### Request
Can you render the data lines between the one holding "on sidebar-item-label: エラトマ." and the one holding "Image resolution: width=906", inclusive, as a numbered list with blank lines left out?

[Start of section]

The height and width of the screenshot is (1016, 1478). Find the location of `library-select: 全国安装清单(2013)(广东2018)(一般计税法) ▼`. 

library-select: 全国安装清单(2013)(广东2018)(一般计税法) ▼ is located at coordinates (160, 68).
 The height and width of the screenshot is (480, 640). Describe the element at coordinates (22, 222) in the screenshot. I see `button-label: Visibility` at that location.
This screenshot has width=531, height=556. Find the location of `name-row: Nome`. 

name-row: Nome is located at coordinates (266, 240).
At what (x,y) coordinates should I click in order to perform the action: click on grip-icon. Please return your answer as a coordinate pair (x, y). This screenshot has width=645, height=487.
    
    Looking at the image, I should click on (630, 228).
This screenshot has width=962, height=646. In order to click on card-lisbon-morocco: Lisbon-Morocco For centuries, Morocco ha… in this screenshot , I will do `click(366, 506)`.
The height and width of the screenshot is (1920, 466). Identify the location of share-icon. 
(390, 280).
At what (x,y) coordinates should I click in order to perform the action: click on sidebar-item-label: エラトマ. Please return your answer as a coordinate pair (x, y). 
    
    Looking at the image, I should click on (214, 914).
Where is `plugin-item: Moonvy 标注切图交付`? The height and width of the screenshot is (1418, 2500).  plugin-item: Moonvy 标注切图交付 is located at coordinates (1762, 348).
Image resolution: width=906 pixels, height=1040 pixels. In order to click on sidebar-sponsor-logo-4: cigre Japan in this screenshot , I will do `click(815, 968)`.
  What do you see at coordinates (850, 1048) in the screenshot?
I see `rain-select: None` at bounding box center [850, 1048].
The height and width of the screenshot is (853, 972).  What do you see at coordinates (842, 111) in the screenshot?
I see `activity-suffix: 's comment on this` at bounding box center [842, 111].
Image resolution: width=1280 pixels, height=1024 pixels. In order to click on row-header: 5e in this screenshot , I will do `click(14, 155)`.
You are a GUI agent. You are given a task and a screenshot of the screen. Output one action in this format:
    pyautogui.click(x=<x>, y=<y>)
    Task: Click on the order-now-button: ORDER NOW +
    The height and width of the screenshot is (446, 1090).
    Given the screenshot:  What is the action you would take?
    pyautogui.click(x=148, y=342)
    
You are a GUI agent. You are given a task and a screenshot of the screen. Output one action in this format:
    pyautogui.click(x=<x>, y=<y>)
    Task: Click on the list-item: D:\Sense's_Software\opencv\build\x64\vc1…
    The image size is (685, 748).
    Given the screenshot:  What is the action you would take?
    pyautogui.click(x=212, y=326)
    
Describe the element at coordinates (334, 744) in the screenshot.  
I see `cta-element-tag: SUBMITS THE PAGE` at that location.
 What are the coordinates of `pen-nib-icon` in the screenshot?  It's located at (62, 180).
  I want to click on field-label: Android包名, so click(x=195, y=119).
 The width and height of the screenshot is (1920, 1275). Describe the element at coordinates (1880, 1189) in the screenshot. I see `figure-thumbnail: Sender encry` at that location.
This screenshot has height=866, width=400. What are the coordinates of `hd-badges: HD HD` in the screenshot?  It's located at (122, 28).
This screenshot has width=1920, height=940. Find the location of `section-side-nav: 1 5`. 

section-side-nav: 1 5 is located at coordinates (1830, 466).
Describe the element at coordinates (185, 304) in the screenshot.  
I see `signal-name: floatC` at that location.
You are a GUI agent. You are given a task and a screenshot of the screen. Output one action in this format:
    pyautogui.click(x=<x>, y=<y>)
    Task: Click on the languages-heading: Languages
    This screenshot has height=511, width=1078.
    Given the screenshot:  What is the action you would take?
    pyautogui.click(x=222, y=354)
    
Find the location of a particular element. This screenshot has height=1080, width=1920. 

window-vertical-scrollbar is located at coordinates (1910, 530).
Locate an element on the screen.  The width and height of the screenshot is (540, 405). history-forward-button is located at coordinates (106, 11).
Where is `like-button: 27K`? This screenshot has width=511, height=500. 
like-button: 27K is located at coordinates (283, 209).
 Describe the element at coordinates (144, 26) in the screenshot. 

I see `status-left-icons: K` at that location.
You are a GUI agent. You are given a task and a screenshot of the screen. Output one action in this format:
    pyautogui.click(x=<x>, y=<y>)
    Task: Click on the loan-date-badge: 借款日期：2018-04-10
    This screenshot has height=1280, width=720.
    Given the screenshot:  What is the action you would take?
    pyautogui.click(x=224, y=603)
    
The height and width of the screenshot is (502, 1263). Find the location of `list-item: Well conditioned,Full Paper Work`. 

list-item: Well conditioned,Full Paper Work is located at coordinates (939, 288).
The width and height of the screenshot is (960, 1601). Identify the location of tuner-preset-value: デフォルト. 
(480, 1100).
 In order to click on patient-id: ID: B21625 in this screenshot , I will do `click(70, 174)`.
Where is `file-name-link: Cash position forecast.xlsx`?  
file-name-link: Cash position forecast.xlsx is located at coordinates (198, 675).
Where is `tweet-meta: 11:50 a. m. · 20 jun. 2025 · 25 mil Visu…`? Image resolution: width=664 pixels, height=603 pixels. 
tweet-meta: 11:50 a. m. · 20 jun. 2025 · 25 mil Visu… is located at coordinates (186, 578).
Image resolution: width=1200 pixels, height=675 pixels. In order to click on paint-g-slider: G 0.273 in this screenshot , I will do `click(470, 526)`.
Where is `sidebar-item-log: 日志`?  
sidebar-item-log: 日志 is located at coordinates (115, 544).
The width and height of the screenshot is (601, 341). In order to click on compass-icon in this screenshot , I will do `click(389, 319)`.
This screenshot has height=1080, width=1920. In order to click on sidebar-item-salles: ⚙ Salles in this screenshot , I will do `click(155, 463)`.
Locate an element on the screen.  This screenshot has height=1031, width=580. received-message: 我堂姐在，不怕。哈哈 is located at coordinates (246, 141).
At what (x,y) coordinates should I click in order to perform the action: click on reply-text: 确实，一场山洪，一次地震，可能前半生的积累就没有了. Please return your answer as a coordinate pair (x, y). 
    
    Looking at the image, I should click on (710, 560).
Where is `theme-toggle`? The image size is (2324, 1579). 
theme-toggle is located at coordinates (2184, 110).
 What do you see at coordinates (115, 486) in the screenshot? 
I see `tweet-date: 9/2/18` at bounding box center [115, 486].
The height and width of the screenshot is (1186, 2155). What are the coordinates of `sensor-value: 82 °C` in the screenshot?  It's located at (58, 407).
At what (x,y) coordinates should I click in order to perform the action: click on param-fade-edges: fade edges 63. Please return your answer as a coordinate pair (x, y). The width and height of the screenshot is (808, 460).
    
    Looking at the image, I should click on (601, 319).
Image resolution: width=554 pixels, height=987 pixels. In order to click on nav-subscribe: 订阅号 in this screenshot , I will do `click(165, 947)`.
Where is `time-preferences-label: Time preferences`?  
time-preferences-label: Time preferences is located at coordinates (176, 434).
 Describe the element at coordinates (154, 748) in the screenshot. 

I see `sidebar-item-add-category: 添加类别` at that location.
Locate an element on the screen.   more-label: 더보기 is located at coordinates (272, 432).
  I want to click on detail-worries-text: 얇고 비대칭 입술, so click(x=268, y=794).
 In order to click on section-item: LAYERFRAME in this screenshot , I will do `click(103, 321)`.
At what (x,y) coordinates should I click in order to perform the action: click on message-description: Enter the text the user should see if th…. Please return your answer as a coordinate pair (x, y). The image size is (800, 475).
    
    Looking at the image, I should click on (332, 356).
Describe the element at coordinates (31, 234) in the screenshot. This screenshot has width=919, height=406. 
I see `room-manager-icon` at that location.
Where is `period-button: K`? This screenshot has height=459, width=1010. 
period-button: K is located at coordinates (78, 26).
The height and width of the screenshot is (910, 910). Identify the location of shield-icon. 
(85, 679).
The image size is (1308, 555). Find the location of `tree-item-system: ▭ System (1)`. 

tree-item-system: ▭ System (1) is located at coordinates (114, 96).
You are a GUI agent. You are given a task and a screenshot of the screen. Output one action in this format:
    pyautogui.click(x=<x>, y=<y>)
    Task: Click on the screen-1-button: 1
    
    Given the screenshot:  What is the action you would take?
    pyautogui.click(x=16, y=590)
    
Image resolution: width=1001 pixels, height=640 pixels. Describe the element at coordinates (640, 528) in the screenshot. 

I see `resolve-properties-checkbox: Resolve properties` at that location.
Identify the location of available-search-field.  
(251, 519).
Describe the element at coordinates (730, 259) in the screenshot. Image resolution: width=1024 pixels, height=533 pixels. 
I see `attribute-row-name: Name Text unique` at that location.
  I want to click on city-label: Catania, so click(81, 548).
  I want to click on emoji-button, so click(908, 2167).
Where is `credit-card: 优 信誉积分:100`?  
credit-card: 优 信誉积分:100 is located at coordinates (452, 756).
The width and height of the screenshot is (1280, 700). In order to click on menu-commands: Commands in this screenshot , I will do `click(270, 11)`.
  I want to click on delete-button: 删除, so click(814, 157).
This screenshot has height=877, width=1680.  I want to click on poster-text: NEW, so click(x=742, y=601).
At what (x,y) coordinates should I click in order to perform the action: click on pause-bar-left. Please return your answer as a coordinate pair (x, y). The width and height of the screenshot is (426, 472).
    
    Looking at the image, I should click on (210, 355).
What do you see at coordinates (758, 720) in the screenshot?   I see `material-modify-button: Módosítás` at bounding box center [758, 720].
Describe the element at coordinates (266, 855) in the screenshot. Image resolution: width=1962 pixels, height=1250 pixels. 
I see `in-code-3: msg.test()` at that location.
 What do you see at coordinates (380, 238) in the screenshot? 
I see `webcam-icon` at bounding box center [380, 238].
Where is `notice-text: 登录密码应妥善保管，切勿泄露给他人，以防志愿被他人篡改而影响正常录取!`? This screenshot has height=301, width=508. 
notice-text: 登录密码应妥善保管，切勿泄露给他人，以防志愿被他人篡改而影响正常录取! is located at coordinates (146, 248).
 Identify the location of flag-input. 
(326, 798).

[End of section]

### Task response
1. At what (x,y) coordinates should I click in order to perform the action: click on sidebar-item-label: エラトマ. Please return your answer as a coordinate pair (x, y). 
2.     Looking at the image, I should click on (214, 914).
3. Where is `plugin-item: Moonvy 标注切图交付`? The height and width of the screenshot is (1418, 2500).  plugin-item: Moonvy 标注切图交付 is located at coordinates (1762, 348).
4. Image resolution: width=906 pixels, height=1040 pixels. In order to click on sidebar-sponsor-logo-4: cigre Japan in this screenshot , I will do `click(815, 968)`.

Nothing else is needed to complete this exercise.